2019/1/21 05:27 ©一般社団法人共同通信社
 安倍晋三首相は北方領土問題に関し、北方四島のうち色丹島歯舞群島の引き渡しをロシアとの間で確約できれば、日ロ平和条約を締結する方向で検討に入った。複数の政府筋が20日、明らかにした。2島引き渡しを事実上の決着と位置付ける案だ。4島の総面積の93%を占める択捉島国後島の返還または引き渡しについて、安倍政権幹部は「現実的とは言えない」と述べた。首相はモスクワで22日、ロシアのプーチン大統領との首脳会談に臨む。
 「2島決着」に傾いた背景には、択捉、国後の返還を求め続けた場合、交渉が暗礁に乗り上げ、色丹と歯舞の引き渡しも遠のきかねないとの判断がある。

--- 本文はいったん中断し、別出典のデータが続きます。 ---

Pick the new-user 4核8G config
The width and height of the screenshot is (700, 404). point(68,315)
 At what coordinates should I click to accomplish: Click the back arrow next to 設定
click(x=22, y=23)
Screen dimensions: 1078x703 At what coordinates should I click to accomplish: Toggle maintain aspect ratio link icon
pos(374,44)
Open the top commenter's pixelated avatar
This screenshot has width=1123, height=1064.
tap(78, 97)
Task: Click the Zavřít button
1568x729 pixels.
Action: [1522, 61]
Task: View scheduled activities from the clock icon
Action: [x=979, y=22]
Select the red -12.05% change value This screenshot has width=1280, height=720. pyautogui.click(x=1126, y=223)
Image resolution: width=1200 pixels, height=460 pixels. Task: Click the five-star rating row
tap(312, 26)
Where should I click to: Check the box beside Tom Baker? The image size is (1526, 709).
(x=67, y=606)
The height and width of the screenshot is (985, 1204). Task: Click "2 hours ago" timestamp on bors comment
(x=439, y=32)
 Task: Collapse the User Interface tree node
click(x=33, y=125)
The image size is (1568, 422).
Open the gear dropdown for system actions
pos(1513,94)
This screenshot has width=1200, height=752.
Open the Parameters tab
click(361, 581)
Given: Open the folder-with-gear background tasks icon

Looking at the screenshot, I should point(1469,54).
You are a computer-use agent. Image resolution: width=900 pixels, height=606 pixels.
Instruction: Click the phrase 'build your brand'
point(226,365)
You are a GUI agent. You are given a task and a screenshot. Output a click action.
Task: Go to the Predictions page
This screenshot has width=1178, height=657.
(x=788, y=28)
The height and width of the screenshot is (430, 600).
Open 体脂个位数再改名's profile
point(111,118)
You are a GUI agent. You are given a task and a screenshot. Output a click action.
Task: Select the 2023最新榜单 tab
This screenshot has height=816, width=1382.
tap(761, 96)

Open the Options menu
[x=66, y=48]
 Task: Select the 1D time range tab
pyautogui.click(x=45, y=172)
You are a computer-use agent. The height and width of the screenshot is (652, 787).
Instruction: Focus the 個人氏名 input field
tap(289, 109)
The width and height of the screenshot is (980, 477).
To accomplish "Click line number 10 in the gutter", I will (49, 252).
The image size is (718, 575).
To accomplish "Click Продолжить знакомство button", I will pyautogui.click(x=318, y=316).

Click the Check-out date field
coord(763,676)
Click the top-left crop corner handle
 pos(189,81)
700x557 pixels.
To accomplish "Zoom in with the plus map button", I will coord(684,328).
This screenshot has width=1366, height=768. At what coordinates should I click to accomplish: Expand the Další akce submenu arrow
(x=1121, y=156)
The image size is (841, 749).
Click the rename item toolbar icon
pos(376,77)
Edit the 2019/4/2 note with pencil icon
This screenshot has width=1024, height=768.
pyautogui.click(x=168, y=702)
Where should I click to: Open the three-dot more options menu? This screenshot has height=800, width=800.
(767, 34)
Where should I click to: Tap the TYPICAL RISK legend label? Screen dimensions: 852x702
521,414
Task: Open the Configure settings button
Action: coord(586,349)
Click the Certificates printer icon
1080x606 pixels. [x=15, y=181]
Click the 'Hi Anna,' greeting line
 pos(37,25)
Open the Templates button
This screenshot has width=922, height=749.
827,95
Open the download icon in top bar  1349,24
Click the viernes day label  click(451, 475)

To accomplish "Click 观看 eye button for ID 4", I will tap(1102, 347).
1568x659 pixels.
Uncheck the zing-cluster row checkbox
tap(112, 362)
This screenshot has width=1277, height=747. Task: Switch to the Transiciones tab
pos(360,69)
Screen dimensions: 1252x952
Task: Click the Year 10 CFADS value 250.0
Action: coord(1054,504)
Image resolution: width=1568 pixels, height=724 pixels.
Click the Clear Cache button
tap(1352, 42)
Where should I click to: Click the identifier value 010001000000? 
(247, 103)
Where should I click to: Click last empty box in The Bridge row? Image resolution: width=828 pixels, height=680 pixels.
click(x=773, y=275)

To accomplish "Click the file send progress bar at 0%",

https://this.kiji.is/459764773200102497

これで妥結できるなら、半世紀前とは言わずとも冷戦終結後の1990年代には解決できてた話ですよね。ですので今さら感はハンパないんですが、それでも外交を阻害する要因となりうる領土問題を解決させて安定的な外交関係を樹立すること自体は悪くありません。

理屈として日本共産党の主張が正しいとは思うが

日本共産党は戦争や侵略の結果得たのではなく、平和的に取得した千島列島全域についての領有権を主張しています。領土拡張の目的を否定する米英中によるカイロ*1宣言とその条項の履行を宣言したポツダム宣言の条項を遵守するならば、日本が暴力的な手段によらず取得した千島列島を放棄しなければならない理由は無いからです。
そのため、千島列島を放棄することを定めたサンフランシスコ平和条約自体に問題があるというのは、理屈としては正しいと思います。

しかしながら個人的な意見としては、日本政府は千島列島を放棄する条項を含めてサンフランシスコ平和条約に調印し、かつ、その後政府として南千島北方領土)以外の千島列島の領有権については一切主張することなく60年以上経過したわけですから、民法上の取得時効の考え方を適用すべきではないかと思っています。

(所有権の取得時効)
第百六十二条 二十年間、所有の意思をもって、平穏に、かつ、公然と他人の物を占有した者は、その所有権を取得する。
2 十年間、所有の意思をもって、平穏に、かつ、公然と他人の物を占有した者は、その占有の開始の時に、善意であり、かつ、過失がなかったときは、その所有権を取得する。

http://elaws.e-gov.go.jp/search/elawsSearch/elaws_search/lsg0500/detail?lawId=129AC0000000089_20180401_429AC0000000044&openerCode=1#540

日本政府が公式に領有権を主張している南千島北方領土)については「平穏に」という条件を満たさないでしょうが、南千島北方領土)以外の千島列島についてはソ連・ロシアが「所有の意思をもって、平穏に、かつ、公然と」占有していたと言えなくはありませんので。もちろん国際法的にこのような考え方が適切かどうかはわかりませんし、日本共産党が日本の領有権を主張していたことを持って「平穏」ではなかったと言えなくも無いでしょうが。

また、60年以上もソ連・ロシア領であったことからこれまでの住民生活といった実態を事実として考えると、日本政府が公式に領有権主張していなかった地域の帰属を変更することは住民の権利を侵害する懸念もありますので、住民の意思をどう反映するのかという点も考慮する必要があります。

南千島北方領土)について

住民の権利という点で考えると、南千島北方領土)についてもやはり今さらの帰属変更は難しいところだと思います。もっとも、南千島北方領土)については日本側が領有権を主張していることを住民にとっても周知の事実であったという場合は多少、その点を考慮する必要があるでしょうが。

政府レベルの話では、個人的にはやはりサンフランシスコ平和条約で日本は千島列島を放棄していますから、後になってから“南千島は千島列島ではない。北方領土だ”とか言われても、さすがにそれは無理があろうと思っています。
サンフランシスコ平和条約を基点とする限り、少なくとも択捉・国後については、日本の領有権主張は無理があるといわざるを得ないところです。せいぜい歯舞・色丹に関して北海道に附属する島嶼であるという主張での領有権が正当性を持つ程度でしょう。

その意味で2島返還であれば、まず妥当なところであろうと考えています。

言うまでも無く、その場合でも住民の意思をいかに尊重するかという点での検討事項は残りますが。